[Stored data]

════════════════

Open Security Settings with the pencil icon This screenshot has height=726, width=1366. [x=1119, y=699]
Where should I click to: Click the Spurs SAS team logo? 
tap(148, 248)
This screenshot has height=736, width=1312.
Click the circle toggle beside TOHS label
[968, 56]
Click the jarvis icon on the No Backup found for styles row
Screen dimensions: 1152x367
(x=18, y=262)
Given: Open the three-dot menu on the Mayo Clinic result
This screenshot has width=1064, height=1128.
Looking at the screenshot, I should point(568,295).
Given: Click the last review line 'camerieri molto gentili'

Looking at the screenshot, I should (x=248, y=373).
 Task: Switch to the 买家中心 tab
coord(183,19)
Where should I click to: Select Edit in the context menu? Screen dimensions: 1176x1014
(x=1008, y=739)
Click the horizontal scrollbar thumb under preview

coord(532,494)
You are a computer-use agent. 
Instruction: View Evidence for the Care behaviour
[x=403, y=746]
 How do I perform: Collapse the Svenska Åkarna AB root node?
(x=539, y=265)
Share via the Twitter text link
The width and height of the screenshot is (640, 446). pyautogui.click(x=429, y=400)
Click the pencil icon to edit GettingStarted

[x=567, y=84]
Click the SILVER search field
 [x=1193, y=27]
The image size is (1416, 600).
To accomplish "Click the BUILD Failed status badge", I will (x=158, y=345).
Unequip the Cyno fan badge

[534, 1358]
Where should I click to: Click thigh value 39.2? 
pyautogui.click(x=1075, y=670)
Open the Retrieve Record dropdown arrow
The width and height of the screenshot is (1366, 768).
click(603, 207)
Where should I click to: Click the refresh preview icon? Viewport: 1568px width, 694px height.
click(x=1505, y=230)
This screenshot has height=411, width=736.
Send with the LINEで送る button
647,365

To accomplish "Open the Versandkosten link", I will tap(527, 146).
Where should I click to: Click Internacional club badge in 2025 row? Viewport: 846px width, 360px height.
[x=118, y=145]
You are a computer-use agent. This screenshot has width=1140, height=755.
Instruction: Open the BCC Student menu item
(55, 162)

════════════════

Goal of the exercise
Search the data for "accomplish". Copy every line that has it.

Answer box
To accomplish "Click the BUILD Failed status badge", I will (x=158, y=345).
To accomplish "Open the Versandkosten link", I will tap(527, 146).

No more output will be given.